Alfred Billinghurst ganó fama temprano por su pericia para solucionar los más
intrincados problemas de la vista. ¿Ojos cansados? ¿Destellos cuando anochece?
¿Ceguera absoluta? El doctor Billinghurst siempre daba con la solución.
Su clínica en el 12 de Maple Street se había convertido en objeto de peregrinaje,
un santuario milagroso a pocas yardas de Hyde Park. Hasta allí acudía una
colección de cortos de vista. Llegaban alentados por el prestigio del doctor. Los
elogios de pacientes pretéritos lo habían elevado a los altares de la práctica
oftalmológica en Londres.
A la entrada de la clínica, recibía Hazel Billinghurst, la esposa del oculista. Hazel
era una muchacha iluminada por el fulgor que sólo desprenden las chicas galesas
de campo. Hablaba un inglés alambicado. Lucía vestidos de corte algo antiguo.
Envolvían su cuerpo como abrazan la mazorca de maíz las hojas tiernas. Ofrecía
a la clientela, daba igual que fuera invierno o verano, sus escotes generosos de
chica saludable. El busto de la señora Billinghurst era un remanso en el que
calmar la espera.
Todos quedaban satisfechos con el trato dispensado por Hazel. Se daba buena
maña en mitigar el nerviosismo, recoger abrigos y sombreros. Los colgaba en el
perchero del recibidor. Luego acompañaba a cada paciente hasta la sala de curas.
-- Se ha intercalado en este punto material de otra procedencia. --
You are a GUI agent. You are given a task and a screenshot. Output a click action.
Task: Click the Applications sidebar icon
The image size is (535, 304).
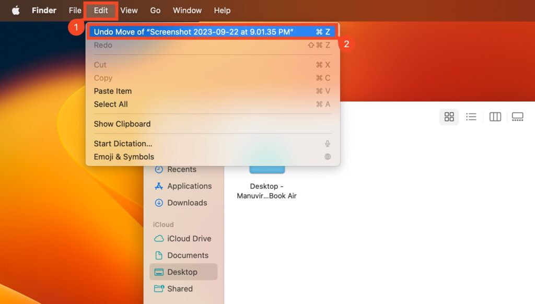158,186
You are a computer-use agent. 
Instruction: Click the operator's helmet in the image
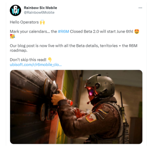(100, 86)

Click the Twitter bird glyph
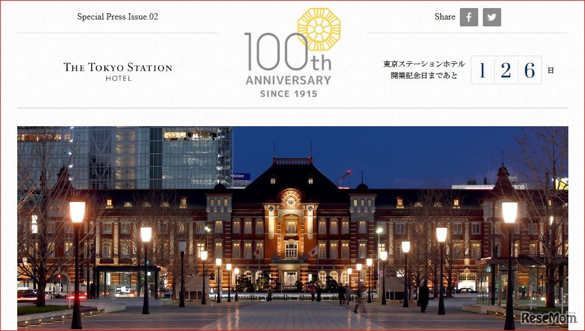tap(491, 17)
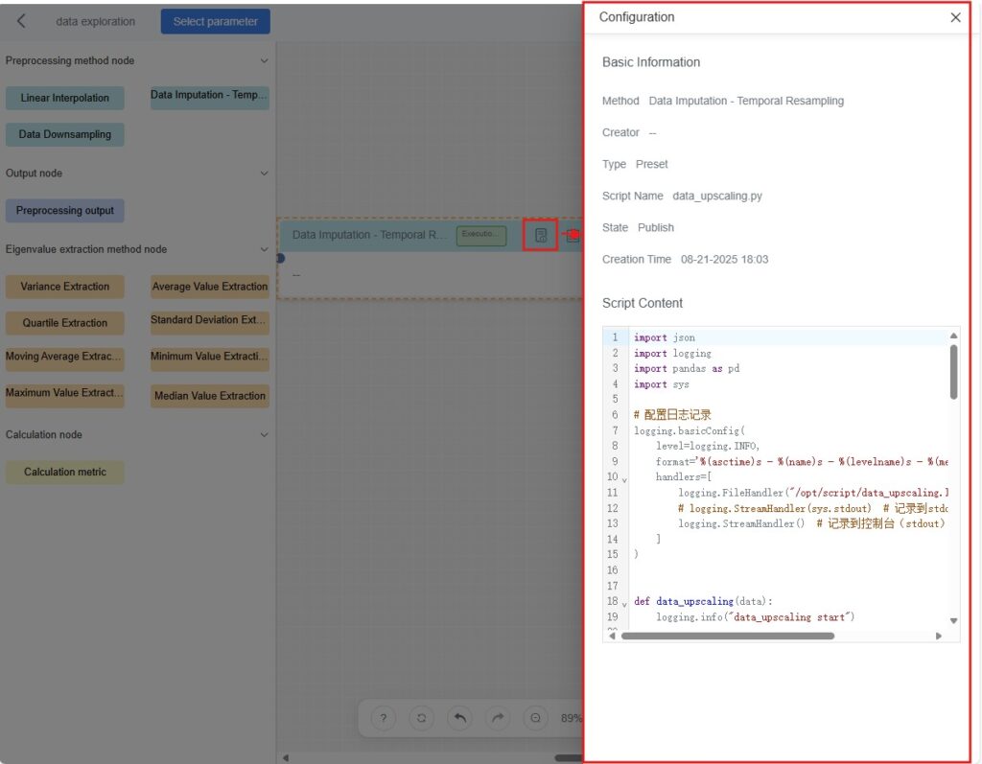Fold the data_upscaling function at line 18
Screen dimensions: 982x764
(x=625, y=603)
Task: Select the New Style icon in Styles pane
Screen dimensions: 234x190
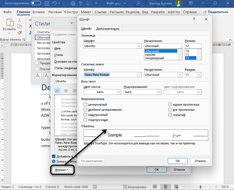Action: click(38, 76)
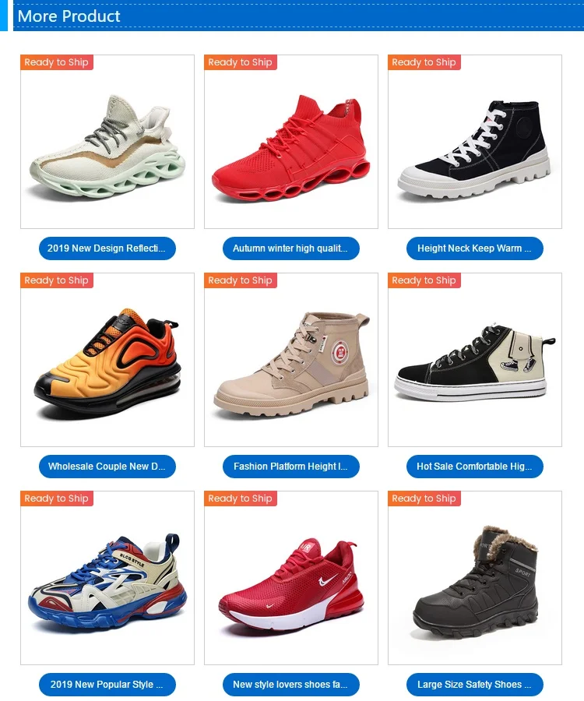The width and height of the screenshot is (584, 701).
Task: Click the '2019 New Design Reflecti...' button
Action: (107, 248)
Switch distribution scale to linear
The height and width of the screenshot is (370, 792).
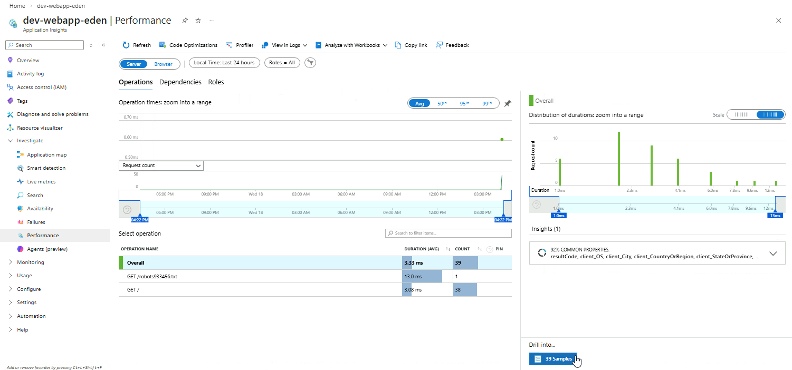pos(741,115)
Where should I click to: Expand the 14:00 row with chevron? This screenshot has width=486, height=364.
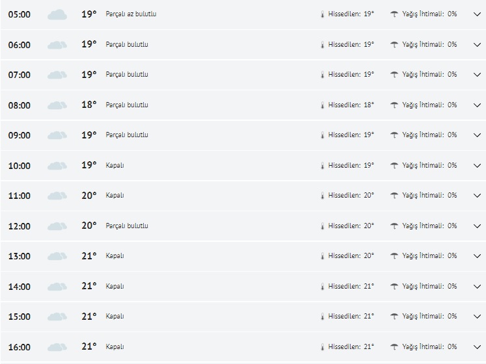pyautogui.click(x=477, y=287)
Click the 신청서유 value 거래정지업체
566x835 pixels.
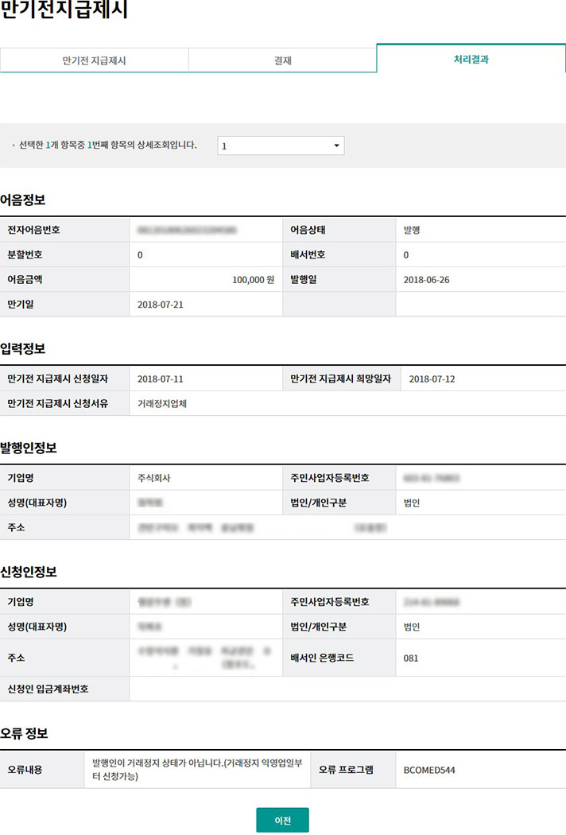pyautogui.click(x=162, y=403)
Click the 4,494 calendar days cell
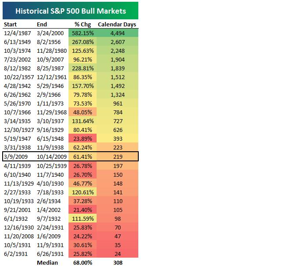 116,33
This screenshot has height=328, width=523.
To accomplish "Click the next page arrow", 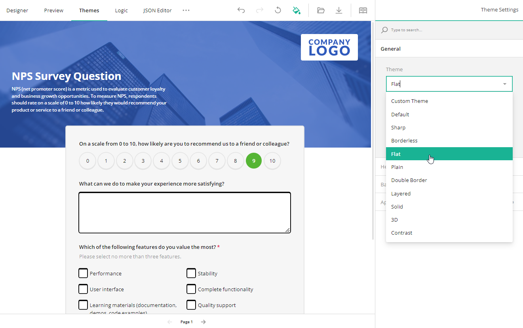I will pos(203,322).
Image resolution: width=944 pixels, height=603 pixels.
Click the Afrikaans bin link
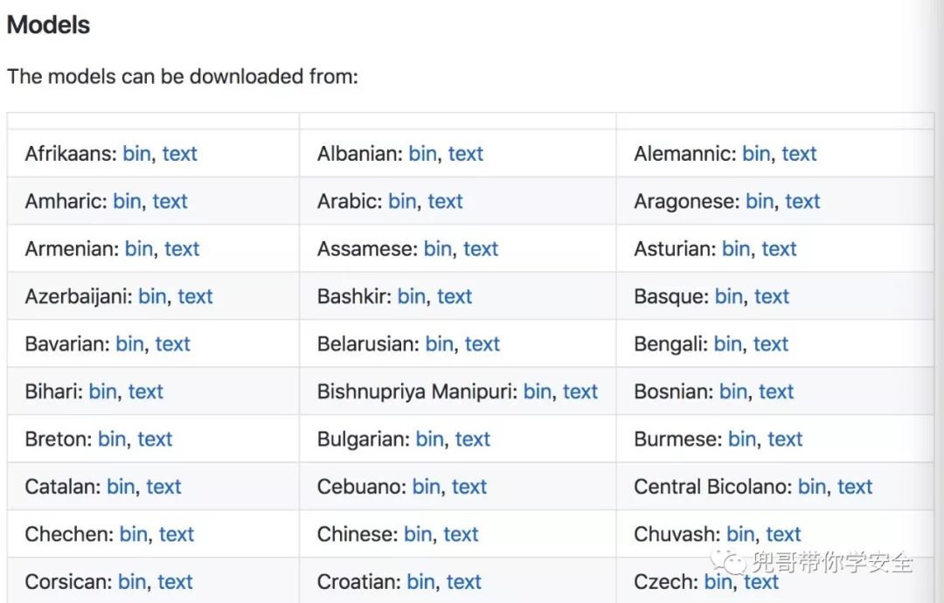[x=136, y=154]
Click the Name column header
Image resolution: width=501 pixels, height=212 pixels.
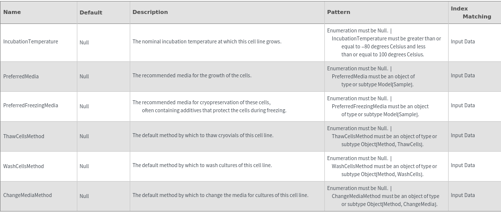tap(12, 12)
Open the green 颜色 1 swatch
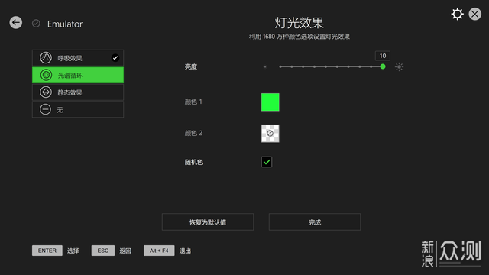 tap(270, 102)
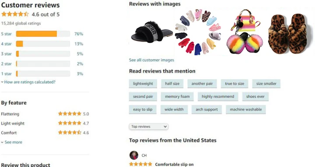Select the machine washable tag
Screen dimensions: 315x167
(246, 110)
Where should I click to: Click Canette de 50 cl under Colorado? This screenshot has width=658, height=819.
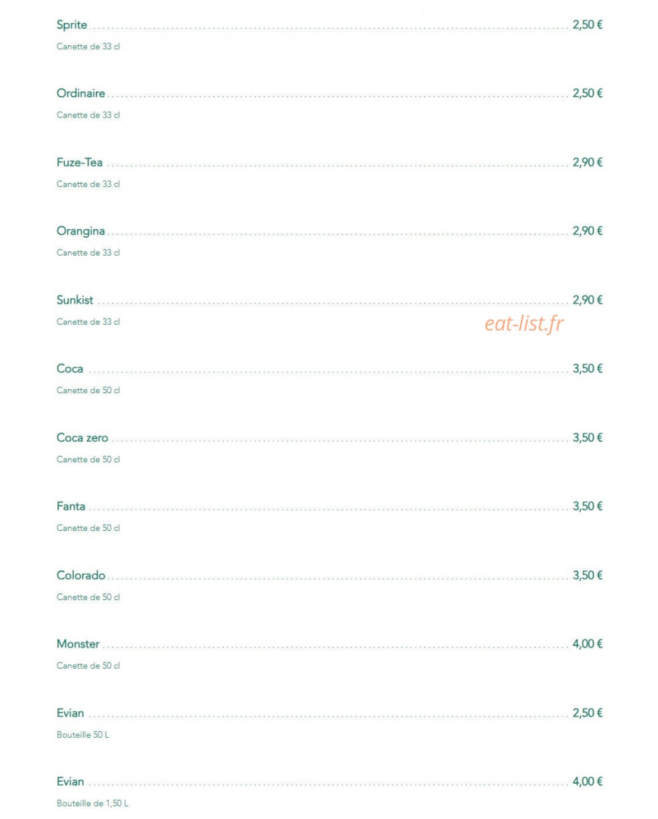pos(88,597)
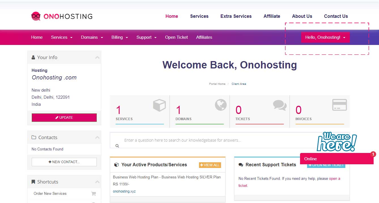Click the New Contact button

click(64, 162)
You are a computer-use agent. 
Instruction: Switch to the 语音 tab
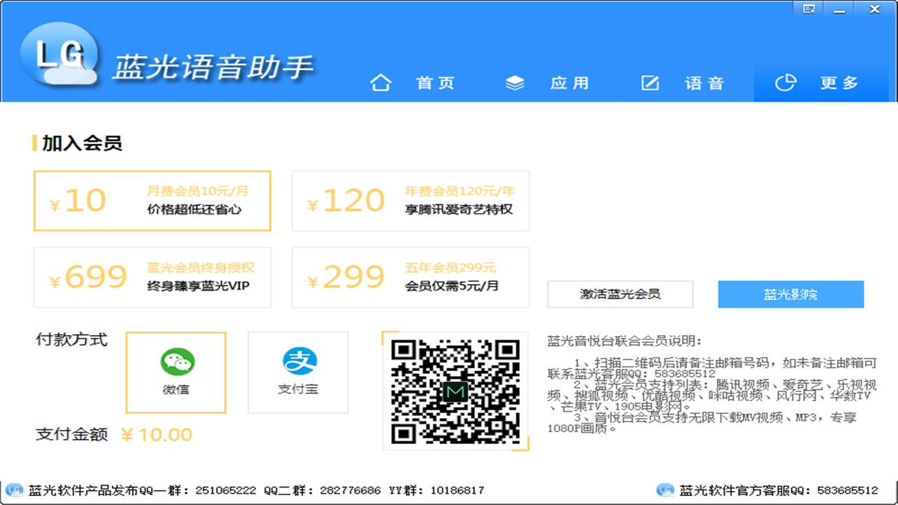coord(705,83)
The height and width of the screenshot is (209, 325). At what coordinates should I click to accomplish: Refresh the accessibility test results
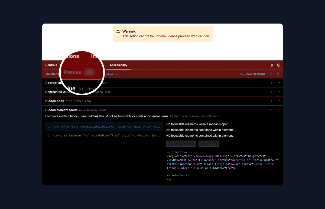pos(279,74)
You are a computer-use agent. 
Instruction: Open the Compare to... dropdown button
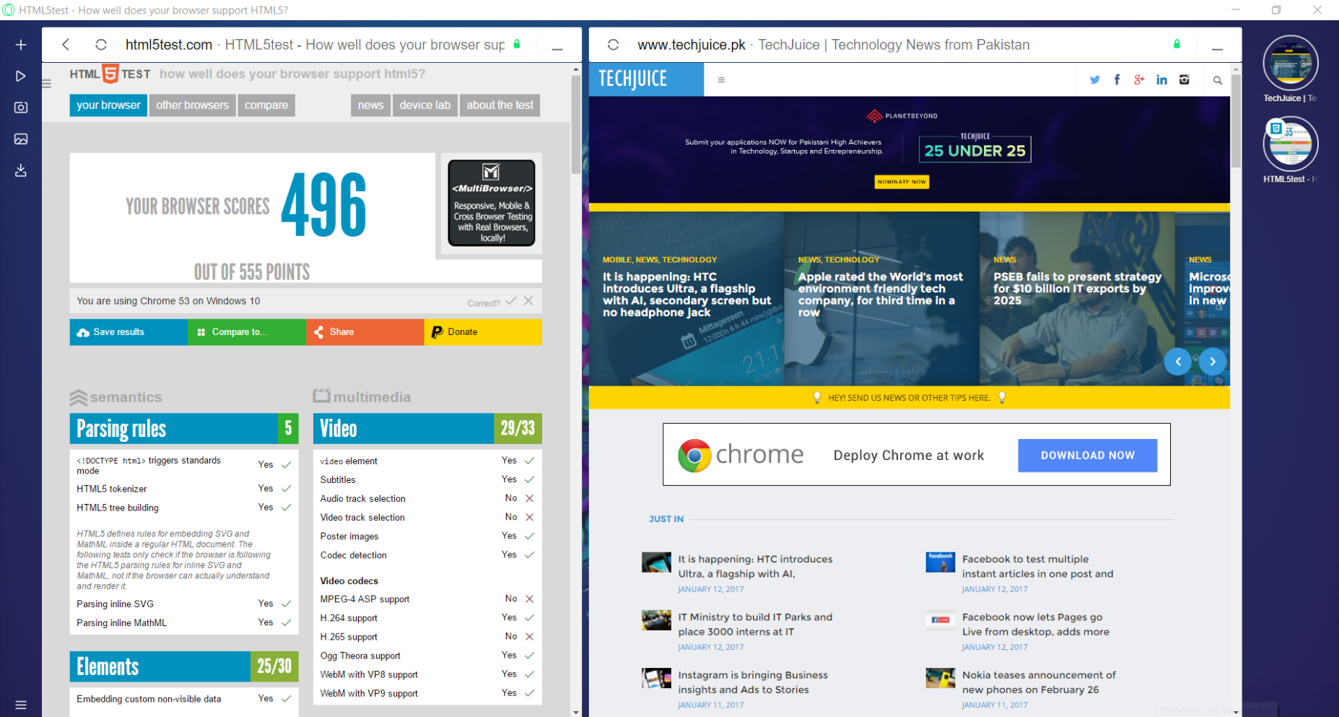pyautogui.click(x=246, y=332)

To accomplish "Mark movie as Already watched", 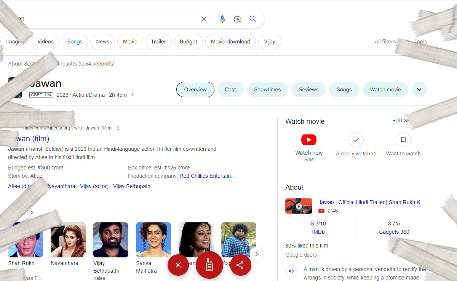I will 356,140.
Había que atravesar la biblioteca antes de alcanzar una puerta con
incrustaciones de maderas exóticas.
—Esta puerta es un capricho. La hizo traer mi marido de Italia cuando abrimos
la consulta —aclaraba Hazel Billinghurst antes de cederle el paso al paciente—,
pero, con los ojos que usted lleva ahora, quizá no sea capaz de apreciarla en todo
su esplendor.
Esa era la clave: «los ojos que usted lleva ahora». Porque el Método Billinghurst
imponía la extracción completa del globo ocular, todo él, y su sustitución por el
globo ocular de algún animal silvestre, generalmente un lobo de cola plateada. El
lobo tiene ojos de dimensiones compatibles con las cuencas del rostro humano.
Aporta, allí donde es trasplantado, un brillo de sagacidad, y eso era algo muy
valorado por los pacientes del doctor Billinghurst.
Industriales, nobles y políticos acudían al 12 de Maple Street, saludaban a la
dulce Hazel, le cedían el abrigo, la bufanda, el sombrero, le entregaban una
sonrisa confiada, la vida entera desplegaban frente a su escote. Se asomaban con
cautela a ese par de pechos borrosos que parecían sonreír al sol.
Traspasado el umbral de la puerta italiana, les aguardaba la silla reclinable, los
útiles quirúrgicos, despertar tras una siesta breve con dos ojos de estreno ya
implantados, los viejos en una bolsa. Llegaba entonces el instante de abrir los
párpados ante un universo nítido por explorar, sentir la llamada del bosque, de
todos los bosques, las montañas más escarpadas, sucumbir al deseo, aullar con la
mandíbula desencajada y olisquear la presencia de Hazel, ese suculento aroma
a carne y jabón, que aguardaba al otro lado de la puerta.